=== Section Start ===
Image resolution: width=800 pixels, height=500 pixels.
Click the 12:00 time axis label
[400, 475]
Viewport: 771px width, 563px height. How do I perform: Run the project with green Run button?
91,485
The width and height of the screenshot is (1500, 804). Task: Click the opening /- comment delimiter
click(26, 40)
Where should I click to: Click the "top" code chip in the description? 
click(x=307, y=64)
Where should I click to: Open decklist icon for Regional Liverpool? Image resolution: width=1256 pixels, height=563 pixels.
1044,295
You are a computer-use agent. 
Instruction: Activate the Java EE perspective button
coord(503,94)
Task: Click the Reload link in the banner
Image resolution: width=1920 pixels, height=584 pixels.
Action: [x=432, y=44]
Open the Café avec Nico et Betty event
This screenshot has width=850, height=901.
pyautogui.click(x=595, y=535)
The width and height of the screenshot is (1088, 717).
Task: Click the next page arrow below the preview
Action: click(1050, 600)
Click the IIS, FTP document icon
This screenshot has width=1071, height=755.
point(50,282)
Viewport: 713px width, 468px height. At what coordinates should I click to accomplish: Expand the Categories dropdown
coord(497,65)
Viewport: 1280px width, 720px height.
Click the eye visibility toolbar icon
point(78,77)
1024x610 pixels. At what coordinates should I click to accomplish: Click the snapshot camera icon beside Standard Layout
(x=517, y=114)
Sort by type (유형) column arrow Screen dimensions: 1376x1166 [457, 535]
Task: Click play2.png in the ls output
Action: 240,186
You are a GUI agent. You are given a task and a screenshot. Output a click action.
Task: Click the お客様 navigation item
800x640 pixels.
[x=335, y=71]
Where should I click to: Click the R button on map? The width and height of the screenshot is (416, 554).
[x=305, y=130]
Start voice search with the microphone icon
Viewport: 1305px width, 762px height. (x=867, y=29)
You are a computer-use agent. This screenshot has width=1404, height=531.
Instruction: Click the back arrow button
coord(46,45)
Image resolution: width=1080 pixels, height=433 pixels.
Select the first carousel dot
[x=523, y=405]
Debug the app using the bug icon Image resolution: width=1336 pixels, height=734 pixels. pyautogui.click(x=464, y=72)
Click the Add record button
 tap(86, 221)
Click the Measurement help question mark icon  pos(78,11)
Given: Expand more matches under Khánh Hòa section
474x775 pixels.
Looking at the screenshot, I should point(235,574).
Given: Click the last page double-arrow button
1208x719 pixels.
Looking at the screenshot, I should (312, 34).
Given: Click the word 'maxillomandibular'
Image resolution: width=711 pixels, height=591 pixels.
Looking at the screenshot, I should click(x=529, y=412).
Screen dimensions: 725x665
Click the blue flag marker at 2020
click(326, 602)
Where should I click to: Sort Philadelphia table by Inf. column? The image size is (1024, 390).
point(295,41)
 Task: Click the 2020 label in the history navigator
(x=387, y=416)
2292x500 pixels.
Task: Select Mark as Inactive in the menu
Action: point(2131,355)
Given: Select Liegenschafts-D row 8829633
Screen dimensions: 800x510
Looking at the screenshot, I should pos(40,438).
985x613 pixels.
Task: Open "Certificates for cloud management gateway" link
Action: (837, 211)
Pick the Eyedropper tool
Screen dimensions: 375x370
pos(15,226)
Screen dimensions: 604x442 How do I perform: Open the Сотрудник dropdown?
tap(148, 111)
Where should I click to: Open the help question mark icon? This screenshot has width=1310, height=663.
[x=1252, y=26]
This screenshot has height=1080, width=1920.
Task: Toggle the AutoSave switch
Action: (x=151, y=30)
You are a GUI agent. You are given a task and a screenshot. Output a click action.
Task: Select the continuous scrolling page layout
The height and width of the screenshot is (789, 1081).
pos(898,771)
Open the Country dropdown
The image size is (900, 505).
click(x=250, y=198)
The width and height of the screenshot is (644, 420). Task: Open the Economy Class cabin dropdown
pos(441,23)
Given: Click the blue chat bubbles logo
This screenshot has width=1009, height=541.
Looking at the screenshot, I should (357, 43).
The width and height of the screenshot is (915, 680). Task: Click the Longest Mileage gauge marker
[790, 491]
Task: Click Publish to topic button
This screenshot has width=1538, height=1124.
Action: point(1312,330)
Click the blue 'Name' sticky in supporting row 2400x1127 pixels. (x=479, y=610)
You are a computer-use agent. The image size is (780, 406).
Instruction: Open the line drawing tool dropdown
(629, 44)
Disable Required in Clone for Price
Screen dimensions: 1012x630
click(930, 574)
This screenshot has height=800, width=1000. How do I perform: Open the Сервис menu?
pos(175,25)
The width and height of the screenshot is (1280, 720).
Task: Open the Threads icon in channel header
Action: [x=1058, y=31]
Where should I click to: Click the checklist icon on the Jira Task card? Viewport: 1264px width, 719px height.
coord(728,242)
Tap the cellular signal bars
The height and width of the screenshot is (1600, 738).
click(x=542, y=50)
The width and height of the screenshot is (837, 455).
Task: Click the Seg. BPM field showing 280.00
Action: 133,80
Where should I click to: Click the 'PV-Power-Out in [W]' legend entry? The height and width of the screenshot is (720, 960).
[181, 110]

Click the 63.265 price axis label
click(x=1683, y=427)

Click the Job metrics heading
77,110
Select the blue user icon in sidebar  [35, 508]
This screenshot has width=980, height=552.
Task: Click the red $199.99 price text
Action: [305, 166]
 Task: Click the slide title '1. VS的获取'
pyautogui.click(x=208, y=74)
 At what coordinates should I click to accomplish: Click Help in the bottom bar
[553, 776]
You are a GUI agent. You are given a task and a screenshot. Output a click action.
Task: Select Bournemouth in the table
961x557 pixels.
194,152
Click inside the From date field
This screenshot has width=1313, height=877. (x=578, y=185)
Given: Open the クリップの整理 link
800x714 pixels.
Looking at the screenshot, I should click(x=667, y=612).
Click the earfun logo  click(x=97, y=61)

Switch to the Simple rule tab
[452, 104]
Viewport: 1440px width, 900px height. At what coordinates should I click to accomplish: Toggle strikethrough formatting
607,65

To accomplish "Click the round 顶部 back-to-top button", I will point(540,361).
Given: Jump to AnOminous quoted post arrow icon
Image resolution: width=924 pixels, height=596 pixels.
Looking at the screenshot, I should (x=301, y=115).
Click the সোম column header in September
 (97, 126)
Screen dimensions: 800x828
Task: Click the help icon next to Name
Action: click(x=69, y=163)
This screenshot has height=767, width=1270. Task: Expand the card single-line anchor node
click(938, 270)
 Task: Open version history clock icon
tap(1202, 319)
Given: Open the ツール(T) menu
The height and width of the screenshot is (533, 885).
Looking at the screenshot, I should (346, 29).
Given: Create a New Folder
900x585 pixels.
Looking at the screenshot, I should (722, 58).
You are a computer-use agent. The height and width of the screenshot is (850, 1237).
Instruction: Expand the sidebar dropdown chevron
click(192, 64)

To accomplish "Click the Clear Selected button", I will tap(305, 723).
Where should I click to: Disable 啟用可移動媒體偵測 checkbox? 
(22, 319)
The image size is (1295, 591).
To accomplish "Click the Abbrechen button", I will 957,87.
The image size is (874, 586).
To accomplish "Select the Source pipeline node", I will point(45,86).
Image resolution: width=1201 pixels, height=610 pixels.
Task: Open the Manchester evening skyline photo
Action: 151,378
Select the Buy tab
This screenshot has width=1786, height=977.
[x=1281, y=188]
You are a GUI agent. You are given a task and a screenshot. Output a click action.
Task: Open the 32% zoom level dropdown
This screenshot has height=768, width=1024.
=== Section End ===
Scan the listing above for the line that has "Screen dimensions: 800x510", then copy exactly from that line through the line that has "Task: Click Publish to topic button".

=== RESPONSE TO THE TASK ===
Screen dimensions: 800x510
Looking at the screenshot, I should pos(40,438).
985x613 pixels.
Task: Open "Certificates for cloud management gateway" link
Action: (837, 211)
Pick the Eyedropper tool
Screen dimensions: 375x370
pos(15,226)
Screen dimensions: 604x442 How do I perform: Open the Сотрудник dropdown?
tap(148, 111)
Where should I click to: Open the help question mark icon? This screenshot has width=1310, height=663.
[x=1252, y=26]
This screenshot has height=1080, width=1920.
Task: Toggle the AutoSave switch
Action: (x=151, y=30)
You are a GUI agent. You are given a task and a screenshot. Output a click action.
Task: Select the continuous scrolling page layout
The height and width of the screenshot is (789, 1081).
pos(898,771)
Open the Country dropdown
The image size is (900, 505).
click(x=250, y=198)
The width and height of the screenshot is (644, 420). Task: Open the Economy Class cabin dropdown
pos(441,23)
Given: Click the blue chat bubbles logo
This screenshot has width=1009, height=541.
Looking at the screenshot, I should (357, 43).
The width and height of the screenshot is (915, 680). Task: Click the Longest Mileage gauge marker
[790, 491]
Task: Click Publish to topic button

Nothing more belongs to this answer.